§ Data shown
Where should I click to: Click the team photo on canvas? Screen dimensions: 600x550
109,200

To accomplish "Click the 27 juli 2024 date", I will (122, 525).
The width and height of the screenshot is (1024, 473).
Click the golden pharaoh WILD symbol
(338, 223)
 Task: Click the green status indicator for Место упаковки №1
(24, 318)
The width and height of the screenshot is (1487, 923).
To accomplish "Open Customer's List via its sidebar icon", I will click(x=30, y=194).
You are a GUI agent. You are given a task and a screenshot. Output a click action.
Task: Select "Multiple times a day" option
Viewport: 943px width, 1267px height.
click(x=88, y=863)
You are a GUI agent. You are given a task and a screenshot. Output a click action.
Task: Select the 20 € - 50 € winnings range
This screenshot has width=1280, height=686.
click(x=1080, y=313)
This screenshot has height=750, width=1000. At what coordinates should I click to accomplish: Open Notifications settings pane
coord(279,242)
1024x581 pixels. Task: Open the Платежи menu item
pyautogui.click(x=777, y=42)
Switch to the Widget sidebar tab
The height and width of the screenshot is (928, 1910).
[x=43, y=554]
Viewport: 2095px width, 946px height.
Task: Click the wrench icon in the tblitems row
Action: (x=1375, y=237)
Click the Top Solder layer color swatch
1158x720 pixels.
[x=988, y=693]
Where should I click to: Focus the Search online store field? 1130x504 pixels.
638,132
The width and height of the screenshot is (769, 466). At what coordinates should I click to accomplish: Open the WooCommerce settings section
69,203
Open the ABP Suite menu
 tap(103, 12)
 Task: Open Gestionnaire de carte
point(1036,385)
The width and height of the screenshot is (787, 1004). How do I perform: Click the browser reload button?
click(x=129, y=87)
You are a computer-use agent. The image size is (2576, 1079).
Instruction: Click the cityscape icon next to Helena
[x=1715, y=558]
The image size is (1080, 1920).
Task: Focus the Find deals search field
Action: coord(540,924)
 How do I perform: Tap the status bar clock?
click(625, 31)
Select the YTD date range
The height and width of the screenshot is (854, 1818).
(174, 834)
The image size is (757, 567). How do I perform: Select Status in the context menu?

§ Problem details
Pull each line holding "Select" out of the listing.

§ Solution to this problem
Task: Select "Multiple times a day" option
Task: Select the 20 € - 50 € winnings range
Select the YTD date range
The image size is (757, 567). How do I perform: Select Status in the context menu?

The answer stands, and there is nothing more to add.